_課題:_
以下に示す、子牛のクリプトスポリジウム下痢のリスク要因を扱った文章について、最後の③の項目の後から続きを書いてもらえますか？

子牛の下痢の中でも、クリプトスポリジムによる下痢は脱水が強くて速く、非常にやっかいで、悩んでいらっしゃる生産者の方がいると思います。しかしながら細菌やウイルスと違い、クリプトスポリジウムに対するワクチンやクリプトそのものを倒す治療薬(細菌なら抗生物質)はないのが悲しいですが現実です。
そのため、感染するリスク、または感染しても発症するリスクを減らすことができれば、つまり予防するにはどうすればいいのかが大事になると思います。
その対策を考えるにあたり、そもそも何がリスクになるのかを、科学的に現時点で報告されている内容を検討したのがこのレビュー論文(2020年)です。
色々なリスクが検討されていましたが、自分が診療時に話したり対応することができることと考えると、以下のことが論文の中身から勉強になりました。
①他の子牛とより多く直接接触できる環境はリスクが高い
②群れの頭数が多いほどリスクが高い
③硬い床(コンクリート)は土の床に比べリスクが低い(きれいになりやすいため)

_データセットから抽出した項目:_
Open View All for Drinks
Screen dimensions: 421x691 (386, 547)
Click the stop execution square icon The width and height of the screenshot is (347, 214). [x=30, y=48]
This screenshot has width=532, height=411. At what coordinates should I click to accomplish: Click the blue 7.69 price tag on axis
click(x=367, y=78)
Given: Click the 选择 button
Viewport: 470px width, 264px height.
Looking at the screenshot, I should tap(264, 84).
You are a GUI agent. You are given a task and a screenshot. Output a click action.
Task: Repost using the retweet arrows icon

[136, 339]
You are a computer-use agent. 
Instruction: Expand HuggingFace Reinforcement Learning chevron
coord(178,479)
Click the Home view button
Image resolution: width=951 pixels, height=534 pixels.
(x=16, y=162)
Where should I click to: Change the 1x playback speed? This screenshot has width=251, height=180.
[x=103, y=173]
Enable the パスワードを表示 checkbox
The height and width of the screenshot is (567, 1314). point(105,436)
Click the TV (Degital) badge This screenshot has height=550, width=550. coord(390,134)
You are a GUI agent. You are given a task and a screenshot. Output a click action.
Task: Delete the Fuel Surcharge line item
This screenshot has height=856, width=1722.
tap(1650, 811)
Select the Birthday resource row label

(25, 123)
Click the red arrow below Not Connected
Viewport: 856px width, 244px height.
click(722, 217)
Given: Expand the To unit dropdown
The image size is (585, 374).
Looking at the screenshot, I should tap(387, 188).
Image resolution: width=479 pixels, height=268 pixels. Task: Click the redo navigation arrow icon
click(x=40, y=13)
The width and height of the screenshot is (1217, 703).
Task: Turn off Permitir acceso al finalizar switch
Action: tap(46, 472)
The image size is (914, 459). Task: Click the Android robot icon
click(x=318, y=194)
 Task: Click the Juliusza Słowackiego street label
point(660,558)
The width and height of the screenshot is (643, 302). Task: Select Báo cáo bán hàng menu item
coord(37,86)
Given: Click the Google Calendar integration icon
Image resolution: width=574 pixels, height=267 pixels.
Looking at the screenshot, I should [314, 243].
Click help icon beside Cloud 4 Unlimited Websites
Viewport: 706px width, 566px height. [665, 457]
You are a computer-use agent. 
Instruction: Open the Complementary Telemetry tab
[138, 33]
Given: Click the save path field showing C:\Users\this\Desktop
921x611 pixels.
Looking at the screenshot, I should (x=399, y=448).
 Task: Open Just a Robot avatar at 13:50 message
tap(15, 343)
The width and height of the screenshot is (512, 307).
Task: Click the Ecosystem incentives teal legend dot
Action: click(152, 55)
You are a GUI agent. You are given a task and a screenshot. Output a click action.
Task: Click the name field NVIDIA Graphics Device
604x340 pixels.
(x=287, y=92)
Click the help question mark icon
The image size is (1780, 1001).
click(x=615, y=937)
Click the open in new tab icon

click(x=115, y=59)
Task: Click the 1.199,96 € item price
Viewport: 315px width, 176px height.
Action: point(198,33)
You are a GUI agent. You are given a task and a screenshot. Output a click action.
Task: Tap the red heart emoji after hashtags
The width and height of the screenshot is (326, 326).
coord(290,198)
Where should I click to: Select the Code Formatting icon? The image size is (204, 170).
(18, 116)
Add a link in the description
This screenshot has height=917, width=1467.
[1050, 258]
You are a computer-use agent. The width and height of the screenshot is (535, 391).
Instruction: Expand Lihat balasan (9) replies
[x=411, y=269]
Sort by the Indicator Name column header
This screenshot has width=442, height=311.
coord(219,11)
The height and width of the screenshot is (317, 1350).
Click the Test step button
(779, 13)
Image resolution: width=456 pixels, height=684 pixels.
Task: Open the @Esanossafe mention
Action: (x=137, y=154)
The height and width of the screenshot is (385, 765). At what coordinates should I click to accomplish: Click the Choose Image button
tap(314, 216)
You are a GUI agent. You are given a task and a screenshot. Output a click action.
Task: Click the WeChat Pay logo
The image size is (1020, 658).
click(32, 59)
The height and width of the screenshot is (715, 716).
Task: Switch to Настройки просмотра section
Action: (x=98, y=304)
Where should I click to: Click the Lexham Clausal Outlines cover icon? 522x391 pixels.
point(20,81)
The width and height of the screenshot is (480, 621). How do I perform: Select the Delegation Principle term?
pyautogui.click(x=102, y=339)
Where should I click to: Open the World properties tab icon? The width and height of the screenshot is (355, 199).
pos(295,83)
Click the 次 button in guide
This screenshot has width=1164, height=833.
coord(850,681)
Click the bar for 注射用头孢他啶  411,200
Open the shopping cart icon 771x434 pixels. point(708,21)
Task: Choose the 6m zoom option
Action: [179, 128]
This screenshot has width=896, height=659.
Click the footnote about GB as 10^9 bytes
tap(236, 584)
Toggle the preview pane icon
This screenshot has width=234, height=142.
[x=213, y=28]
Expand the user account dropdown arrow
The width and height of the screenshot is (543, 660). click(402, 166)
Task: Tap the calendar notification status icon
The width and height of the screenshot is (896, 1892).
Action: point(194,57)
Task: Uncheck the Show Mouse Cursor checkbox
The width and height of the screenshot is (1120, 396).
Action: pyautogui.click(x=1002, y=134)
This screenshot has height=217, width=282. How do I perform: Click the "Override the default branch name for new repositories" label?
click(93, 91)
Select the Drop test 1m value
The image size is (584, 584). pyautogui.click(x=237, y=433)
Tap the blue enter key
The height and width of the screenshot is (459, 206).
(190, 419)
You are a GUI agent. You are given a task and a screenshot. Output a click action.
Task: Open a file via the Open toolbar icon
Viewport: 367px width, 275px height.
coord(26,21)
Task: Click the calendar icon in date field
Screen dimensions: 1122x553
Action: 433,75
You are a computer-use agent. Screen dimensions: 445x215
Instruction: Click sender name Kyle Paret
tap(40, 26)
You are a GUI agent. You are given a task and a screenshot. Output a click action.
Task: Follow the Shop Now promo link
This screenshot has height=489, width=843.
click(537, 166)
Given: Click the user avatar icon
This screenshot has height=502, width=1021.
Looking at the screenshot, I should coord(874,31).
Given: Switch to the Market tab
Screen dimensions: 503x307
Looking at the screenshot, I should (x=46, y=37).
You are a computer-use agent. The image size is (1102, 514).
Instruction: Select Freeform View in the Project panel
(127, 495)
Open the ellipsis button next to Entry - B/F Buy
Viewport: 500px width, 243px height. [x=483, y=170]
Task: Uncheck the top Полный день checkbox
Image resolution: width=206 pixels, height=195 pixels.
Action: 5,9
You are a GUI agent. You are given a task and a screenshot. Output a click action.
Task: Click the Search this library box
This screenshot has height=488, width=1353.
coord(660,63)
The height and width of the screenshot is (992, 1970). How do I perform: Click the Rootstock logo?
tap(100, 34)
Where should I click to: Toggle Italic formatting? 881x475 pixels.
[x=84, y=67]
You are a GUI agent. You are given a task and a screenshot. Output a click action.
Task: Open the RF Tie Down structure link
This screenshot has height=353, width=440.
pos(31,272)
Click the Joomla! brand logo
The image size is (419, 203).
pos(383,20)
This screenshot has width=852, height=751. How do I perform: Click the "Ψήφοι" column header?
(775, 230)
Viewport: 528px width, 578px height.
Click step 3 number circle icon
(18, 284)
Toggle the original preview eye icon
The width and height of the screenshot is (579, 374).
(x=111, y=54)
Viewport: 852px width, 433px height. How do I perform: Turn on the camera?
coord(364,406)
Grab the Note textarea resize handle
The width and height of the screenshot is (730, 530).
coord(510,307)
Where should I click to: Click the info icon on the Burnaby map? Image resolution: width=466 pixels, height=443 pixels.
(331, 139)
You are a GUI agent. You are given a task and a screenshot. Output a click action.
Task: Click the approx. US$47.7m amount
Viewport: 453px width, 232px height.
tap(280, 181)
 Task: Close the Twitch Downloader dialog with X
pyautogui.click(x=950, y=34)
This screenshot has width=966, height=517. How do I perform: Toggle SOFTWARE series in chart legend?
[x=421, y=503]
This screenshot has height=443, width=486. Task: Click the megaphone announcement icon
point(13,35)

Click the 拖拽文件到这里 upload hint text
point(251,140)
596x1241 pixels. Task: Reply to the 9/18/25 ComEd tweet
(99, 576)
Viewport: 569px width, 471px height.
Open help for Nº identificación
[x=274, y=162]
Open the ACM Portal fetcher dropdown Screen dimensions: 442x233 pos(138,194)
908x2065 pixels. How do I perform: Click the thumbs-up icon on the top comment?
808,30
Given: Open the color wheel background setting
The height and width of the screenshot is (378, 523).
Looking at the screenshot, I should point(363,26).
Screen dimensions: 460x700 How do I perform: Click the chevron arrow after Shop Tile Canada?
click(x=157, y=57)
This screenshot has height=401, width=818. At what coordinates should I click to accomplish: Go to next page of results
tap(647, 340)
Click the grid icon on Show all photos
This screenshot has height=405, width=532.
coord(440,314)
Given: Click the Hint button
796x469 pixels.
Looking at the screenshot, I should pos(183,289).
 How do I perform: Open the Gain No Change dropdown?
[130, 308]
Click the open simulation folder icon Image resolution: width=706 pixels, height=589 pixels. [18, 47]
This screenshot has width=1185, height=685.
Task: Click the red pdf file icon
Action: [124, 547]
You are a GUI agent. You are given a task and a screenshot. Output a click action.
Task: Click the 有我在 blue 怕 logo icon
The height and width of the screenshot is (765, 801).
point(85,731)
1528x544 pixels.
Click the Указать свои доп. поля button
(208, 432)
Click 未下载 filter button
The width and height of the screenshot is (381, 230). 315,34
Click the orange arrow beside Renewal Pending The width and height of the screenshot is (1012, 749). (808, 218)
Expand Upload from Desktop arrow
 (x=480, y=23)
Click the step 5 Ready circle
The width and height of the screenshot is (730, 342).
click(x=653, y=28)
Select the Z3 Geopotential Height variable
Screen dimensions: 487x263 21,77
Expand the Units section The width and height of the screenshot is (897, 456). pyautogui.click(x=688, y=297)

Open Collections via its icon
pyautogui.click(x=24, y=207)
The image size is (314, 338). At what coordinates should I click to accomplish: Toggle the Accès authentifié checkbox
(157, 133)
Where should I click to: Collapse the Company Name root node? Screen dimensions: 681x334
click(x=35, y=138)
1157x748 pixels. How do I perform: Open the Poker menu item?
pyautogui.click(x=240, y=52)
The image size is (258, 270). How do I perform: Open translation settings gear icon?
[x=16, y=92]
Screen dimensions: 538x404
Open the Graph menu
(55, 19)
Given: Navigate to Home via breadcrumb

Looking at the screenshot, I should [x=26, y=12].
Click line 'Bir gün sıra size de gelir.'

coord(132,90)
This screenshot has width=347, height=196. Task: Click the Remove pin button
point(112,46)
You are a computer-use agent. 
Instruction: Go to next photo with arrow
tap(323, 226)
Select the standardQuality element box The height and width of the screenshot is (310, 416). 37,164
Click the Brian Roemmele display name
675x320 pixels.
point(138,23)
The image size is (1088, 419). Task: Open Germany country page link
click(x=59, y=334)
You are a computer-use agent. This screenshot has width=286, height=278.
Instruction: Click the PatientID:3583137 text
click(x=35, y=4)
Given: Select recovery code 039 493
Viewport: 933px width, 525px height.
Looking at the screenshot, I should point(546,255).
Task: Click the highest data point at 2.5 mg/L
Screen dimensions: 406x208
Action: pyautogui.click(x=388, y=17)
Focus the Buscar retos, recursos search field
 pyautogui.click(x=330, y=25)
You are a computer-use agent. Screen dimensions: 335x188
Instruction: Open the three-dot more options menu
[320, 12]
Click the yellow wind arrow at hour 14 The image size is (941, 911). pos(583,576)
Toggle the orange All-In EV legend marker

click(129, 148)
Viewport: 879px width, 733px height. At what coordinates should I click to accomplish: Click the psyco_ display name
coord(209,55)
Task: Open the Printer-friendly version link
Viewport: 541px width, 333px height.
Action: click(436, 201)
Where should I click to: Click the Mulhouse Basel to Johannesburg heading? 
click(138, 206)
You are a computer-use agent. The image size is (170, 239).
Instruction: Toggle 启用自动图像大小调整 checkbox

_回答:_
④敷料の種類は関係ない可能性
⑤出生後、親と一緒に何日いるかによるリスクの評価では、結果が様々
⑥初乳と感染リスクの評価では、結果が様々
⑦初乳の給与方法(母牛の授乳、哺乳瓶、チューブ、ではリスクの差がみられない
特に①と②は釈迦に説法と存じますが、科学的にも証拠が一貫しているポイントと示されています。
論文では、生後6週未満の若い子牛が、クリプトスポリジウムに感染し、そしてそれを広げるリスクが最も高いと記述されています。なので、上記を意識して、この時期の管理を今一度考えるため、農家さんの現状を把握し、改善点が見つかれば見直してみようと思いました。